■ **TASK OBJECTIVE**:
Within the listing below, filter for "Share" and copy every matching line.

■ **DATA SECTION**:
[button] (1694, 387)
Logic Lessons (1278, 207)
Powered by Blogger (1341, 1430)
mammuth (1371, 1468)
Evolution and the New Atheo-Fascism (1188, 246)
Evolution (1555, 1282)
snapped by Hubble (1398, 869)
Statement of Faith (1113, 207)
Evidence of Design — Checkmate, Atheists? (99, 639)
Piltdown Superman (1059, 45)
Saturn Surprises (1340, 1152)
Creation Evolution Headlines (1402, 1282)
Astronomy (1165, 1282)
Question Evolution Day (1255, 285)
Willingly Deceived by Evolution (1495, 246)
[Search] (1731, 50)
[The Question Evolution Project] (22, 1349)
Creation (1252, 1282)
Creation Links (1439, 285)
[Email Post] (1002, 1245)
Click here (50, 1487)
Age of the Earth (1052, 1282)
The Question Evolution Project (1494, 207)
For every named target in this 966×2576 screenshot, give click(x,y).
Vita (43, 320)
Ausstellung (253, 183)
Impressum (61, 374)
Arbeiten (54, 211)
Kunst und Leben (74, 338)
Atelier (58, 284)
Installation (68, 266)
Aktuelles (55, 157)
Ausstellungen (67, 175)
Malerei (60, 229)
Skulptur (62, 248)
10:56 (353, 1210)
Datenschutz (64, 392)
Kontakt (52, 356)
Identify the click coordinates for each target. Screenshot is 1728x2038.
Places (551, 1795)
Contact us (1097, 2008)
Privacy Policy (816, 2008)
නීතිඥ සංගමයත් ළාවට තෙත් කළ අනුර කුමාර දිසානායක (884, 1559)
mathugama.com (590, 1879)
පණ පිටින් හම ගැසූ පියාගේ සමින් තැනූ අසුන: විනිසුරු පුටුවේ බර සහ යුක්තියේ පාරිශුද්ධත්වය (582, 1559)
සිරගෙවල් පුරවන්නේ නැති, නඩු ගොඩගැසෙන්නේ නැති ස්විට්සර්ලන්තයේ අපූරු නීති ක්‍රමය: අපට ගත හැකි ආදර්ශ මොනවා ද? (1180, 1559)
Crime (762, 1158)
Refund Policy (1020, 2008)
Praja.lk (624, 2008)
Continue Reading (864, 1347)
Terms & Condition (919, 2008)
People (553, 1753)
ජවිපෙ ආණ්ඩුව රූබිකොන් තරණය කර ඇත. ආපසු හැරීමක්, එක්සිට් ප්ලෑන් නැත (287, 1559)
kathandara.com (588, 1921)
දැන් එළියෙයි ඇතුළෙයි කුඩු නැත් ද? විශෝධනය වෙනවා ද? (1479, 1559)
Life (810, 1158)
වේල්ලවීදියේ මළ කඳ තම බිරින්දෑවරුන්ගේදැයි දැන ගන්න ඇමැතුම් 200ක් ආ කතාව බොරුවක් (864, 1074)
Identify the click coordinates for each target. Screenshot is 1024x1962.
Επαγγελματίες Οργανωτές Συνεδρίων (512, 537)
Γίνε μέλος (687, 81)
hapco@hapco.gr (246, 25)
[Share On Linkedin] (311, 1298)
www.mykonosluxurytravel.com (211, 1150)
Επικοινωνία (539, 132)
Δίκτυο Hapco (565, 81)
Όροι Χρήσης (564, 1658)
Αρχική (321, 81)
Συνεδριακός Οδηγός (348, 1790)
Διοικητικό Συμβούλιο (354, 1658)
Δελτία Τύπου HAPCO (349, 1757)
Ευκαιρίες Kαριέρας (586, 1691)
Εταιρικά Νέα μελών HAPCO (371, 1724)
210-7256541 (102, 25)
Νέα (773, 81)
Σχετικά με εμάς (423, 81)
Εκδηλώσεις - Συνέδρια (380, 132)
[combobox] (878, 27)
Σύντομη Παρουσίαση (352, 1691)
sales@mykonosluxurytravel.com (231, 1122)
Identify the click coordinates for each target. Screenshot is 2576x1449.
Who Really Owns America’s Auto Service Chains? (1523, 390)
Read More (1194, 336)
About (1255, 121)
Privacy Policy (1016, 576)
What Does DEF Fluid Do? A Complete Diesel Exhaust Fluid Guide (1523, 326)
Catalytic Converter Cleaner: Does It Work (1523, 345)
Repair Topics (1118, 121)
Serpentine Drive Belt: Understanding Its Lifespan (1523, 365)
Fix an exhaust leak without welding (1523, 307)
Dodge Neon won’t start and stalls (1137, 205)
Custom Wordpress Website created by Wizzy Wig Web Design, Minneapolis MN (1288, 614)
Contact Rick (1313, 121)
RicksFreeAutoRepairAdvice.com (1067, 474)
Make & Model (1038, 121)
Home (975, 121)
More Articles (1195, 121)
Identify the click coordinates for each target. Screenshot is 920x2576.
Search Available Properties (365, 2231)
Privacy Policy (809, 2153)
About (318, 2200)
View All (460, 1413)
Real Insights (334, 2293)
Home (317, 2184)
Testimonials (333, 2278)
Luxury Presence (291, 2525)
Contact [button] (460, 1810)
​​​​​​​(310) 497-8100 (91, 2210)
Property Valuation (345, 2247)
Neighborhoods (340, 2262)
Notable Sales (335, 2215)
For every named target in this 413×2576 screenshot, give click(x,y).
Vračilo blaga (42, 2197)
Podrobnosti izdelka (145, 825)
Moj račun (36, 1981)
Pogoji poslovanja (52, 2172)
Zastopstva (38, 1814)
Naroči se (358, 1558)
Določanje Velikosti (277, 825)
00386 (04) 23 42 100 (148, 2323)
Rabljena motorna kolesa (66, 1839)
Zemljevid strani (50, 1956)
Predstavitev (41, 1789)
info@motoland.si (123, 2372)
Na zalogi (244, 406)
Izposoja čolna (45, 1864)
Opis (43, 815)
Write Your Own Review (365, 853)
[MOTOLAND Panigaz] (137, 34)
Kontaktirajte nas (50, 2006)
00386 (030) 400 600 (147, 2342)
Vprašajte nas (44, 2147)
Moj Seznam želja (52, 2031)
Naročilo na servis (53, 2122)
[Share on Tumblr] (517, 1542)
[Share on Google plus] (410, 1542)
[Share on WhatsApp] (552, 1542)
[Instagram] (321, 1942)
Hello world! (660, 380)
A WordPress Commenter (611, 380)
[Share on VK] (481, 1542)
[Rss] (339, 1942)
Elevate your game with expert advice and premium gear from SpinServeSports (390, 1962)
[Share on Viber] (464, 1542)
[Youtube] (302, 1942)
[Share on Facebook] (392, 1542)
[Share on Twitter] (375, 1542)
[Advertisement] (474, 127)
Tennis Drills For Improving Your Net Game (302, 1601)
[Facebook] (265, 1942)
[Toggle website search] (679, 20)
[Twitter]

■ **FINISHED TASK**:
[Share On Linkedin] (311, 1298)
[Share on Tumblr] (517, 1542)
[Share on Google plus] (410, 1542)
[Share on WhatsApp] (552, 1542)
[Share on VK] (481, 1542)
[Share on Viber] (464, 1542)
[Share on Facebook] (392, 1542)
[Share on Twitter] (375, 1542)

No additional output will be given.